Stored data entries:
....................
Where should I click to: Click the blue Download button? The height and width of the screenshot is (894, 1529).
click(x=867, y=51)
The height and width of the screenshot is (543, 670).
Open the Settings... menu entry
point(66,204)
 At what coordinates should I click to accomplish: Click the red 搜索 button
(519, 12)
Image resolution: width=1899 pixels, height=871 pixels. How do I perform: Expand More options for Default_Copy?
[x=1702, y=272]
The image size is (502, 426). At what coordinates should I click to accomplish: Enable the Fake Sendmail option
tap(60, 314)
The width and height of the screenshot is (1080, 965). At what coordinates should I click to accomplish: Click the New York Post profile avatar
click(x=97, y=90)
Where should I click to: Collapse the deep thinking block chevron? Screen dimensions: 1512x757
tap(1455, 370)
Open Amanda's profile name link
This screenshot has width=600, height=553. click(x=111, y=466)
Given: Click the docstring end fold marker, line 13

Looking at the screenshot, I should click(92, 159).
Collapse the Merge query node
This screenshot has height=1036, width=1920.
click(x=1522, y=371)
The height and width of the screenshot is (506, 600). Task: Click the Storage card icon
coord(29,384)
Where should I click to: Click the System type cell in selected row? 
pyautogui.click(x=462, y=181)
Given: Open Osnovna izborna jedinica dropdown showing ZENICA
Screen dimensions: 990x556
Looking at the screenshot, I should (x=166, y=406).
....................
**THE TASK:** Set down exactly what runs from the line containing "Open Amanda's profile name link" through the last line above, both lines included.

**TASK OUTPUT:**
Open Amanda's profile name link
This screenshot has width=600, height=553. click(x=111, y=466)
Given: Click the docstring end fold marker, line 13

Looking at the screenshot, I should click(92, 159).
Collapse the Merge query node
This screenshot has height=1036, width=1920.
click(x=1522, y=371)
The height and width of the screenshot is (506, 600). Task: Click the Storage card icon
coord(29,384)
Where should I click to: Click the System type cell in selected row? 
pyautogui.click(x=462, y=181)
Given: Open Osnovna izborna jedinica dropdown showing ZENICA
Screen dimensions: 990x556
Looking at the screenshot, I should (x=166, y=406).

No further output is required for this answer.